- _Task goal_
Hunt through the lines below for the string "agent" and copy each one that has it.

- _The data_
------------------------------------------------------------------------

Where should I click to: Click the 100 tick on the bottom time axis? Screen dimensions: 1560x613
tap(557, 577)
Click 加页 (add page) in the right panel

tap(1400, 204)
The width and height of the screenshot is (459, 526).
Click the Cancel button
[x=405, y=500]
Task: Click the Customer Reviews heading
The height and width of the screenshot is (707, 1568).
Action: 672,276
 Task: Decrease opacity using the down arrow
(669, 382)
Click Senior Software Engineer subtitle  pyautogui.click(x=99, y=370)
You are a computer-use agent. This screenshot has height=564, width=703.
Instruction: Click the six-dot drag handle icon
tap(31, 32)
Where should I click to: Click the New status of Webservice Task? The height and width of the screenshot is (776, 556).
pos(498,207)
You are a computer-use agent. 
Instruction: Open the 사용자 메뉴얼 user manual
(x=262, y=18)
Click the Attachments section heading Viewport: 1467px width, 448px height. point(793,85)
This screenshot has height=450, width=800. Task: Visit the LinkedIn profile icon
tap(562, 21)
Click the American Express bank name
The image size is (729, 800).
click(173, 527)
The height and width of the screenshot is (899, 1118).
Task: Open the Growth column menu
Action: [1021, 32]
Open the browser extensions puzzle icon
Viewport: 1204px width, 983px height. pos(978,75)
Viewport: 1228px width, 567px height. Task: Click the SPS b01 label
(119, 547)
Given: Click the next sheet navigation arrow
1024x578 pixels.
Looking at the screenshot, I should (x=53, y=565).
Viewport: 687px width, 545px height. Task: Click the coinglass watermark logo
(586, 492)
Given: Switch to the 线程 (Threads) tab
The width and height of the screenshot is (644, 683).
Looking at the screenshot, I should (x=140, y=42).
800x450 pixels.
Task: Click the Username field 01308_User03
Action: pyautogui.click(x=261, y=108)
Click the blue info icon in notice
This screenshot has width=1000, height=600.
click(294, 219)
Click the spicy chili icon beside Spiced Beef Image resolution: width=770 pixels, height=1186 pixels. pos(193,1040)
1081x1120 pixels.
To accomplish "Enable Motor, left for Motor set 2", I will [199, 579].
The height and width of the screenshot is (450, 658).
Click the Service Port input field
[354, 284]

------------------------------------------------------------------------

- _Written answer_
You are a computer-use agent. This screenshot has height=564, width=703.
You are a computer-use agent. 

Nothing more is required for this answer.